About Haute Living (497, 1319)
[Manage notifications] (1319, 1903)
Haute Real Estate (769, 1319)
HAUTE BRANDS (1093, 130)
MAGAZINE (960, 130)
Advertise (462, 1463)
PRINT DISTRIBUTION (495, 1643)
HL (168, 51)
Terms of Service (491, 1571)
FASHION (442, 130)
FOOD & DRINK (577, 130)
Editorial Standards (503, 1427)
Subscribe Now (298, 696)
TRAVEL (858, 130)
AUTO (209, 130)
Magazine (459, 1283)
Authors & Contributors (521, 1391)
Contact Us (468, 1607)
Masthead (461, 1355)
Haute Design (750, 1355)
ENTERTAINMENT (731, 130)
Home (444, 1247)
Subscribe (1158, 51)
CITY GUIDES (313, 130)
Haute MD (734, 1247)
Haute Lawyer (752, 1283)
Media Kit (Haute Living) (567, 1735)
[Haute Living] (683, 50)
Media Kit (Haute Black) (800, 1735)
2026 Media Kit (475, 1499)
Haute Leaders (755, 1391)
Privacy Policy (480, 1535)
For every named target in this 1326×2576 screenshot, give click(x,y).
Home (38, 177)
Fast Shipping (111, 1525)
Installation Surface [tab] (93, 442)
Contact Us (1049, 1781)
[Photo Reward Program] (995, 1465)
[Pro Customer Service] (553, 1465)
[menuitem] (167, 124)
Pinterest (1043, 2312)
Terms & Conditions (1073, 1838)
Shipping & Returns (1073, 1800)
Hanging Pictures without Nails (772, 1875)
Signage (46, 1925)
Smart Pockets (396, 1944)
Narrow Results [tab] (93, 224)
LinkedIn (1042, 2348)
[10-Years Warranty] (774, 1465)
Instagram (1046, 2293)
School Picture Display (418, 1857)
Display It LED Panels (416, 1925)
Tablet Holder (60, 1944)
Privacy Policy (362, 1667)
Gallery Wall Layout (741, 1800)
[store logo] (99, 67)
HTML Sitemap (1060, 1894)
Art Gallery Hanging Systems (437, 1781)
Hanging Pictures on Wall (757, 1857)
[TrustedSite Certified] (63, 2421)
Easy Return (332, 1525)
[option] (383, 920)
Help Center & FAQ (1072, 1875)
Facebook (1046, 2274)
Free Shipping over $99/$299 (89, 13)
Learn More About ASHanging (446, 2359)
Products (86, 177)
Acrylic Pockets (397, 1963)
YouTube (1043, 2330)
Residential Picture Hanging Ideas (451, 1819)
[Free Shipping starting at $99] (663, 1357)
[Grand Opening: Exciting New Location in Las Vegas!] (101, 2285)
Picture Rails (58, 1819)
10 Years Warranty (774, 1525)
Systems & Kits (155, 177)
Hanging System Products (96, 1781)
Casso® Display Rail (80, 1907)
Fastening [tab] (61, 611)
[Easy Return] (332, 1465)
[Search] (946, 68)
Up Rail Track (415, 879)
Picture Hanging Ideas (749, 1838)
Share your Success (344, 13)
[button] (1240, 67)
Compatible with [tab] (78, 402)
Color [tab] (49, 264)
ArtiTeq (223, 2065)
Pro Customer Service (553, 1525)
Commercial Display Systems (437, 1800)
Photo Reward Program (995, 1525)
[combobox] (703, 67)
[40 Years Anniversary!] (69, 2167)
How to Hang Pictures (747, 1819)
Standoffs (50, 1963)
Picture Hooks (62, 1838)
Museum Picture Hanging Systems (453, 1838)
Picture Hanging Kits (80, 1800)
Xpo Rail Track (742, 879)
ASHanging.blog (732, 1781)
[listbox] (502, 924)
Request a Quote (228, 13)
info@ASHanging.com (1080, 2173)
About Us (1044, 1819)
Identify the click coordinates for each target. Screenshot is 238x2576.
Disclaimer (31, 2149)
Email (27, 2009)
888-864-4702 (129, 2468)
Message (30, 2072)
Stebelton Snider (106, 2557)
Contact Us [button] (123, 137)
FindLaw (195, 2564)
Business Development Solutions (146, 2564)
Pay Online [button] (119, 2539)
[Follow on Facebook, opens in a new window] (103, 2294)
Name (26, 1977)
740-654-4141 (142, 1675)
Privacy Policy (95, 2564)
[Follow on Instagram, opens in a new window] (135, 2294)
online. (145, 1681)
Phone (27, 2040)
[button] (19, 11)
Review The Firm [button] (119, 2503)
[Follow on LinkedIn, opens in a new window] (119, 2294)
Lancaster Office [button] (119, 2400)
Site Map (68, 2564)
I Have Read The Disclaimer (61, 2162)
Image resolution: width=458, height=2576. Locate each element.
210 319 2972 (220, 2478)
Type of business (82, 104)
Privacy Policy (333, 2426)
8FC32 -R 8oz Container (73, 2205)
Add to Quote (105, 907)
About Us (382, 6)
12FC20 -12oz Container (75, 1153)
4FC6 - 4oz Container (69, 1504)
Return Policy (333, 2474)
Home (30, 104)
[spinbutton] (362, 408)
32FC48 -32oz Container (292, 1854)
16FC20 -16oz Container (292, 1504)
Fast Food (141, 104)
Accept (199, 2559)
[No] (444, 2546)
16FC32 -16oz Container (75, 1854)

▶ ASSIGNED TASK: Restate the data verbatim through the "CITY GUIDES (313, 130)" line.

▶ SOLUTION TO THIS EXERCISE:
About Haute Living (497, 1319)
[Manage notifications] (1319, 1903)
Haute Real Estate (769, 1319)
HAUTE BRANDS (1093, 130)
MAGAZINE (960, 130)
Advertise (462, 1463)
PRINT DISTRIBUTION (495, 1643)
HL (168, 51)
Terms of Service (491, 1571)
FASHION (442, 130)
FOOD & DRINK (577, 130)
Editorial Standards (503, 1427)
Subscribe Now (298, 696)
TRAVEL (858, 130)
AUTO (209, 130)
Magazine (459, 1283)
Authors & Contributors (521, 1391)
Contact Us (468, 1607)
Masthead (461, 1355)
Haute Design (750, 1355)
ENTERTAINMENT (731, 130)
Home (444, 1247)
Subscribe (1158, 51)
CITY GUIDES (313, 130)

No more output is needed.